--- Work instructions ---
Please set down all of the data below verbatim.
★ ★ ★ ★ ★ ★ ★
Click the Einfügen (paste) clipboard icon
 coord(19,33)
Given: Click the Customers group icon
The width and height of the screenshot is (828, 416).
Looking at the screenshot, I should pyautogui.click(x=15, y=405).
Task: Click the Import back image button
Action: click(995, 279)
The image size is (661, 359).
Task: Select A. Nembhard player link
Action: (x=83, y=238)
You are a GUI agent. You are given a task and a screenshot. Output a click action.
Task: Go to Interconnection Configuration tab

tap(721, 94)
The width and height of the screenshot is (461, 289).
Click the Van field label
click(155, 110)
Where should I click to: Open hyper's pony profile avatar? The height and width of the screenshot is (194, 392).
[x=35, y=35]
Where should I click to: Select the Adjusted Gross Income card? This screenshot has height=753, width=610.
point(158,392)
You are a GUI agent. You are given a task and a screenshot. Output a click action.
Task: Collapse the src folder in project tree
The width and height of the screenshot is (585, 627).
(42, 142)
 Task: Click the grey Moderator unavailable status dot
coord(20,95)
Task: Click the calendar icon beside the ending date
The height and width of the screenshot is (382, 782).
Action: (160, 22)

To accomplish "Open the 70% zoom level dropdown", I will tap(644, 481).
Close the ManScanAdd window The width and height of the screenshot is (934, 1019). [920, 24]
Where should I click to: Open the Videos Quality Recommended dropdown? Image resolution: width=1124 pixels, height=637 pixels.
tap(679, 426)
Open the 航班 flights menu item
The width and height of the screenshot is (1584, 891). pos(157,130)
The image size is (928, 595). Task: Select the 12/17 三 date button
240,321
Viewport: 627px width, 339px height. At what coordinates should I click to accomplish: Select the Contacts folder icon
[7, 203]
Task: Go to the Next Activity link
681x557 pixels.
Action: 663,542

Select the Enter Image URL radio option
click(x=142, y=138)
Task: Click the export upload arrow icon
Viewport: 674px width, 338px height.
★ ★ ★ ★ ★ ★ ★
--- Problem solution ---
Click the Einfügen (paste) clipboard icon
 coord(19,33)
Given: Click the Customers group icon
The width and height of the screenshot is (828, 416).
Looking at the screenshot, I should pyautogui.click(x=15, y=405).
Task: Click the Import back image button
Action: click(995, 279)
The image size is (661, 359).
Task: Select A. Nembhard player link
Action: (x=83, y=238)
You are a GUI agent. You are given a task and a screenshot. Output a click action.
Task: Go to Interconnection Configuration tab

tap(721, 94)
The width and height of the screenshot is (461, 289).
Click the Van field label
click(155, 110)
Where should I click to: Open hyper's pony profile avatar? The height and width of the screenshot is (194, 392).
[x=35, y=35]
Where should I click to: Select the Adjusted Gross Income card? This screenshot has height=753, width=610.
point(158,392)
You are a GUI agent. You are given a task and a screenshot. Output a click action.
Task: Collapse the src folder in project tree
The width and height of the screenshot is (585, 627).
(42, 142)
 Task: Click the grey Moderator unavailable status dot
coord(20,95)
Task: Click the calendar icon beside the ending date
The height and width of the screenshot is (382, 782).
Action: (160, 22)

To accomplish "Open the 70% zoom level dropdown", I will tap(644, 481).
Close the ManScanAdd window The width and height of the screenshot is (934, 1019). [920, 24]
Where should I click to: Open the Videos Quality Recommended dropdown? Image resolution: width=1124 pixels, height=637 pixels.
tap(679, 426)
Open the 航班 flights menu item
The width and height of the screenshot is (1584, 891). pos(157,130)
The image size is (928, 595). Task: Select the 12/17 三 date button
240,321
Viewport: 627px width, 339px height. At what coordinates should I click to accomplish: Select the Contacts folder icon
[7, 203]
Task: Go to the Next Activity link
681x557 pixels.
Action: 663,542

Select the Enter Image URL radio option
click(x=142, y=138)
Task: Click the export upload arrow icon
Viewport: 674px width, 338px height.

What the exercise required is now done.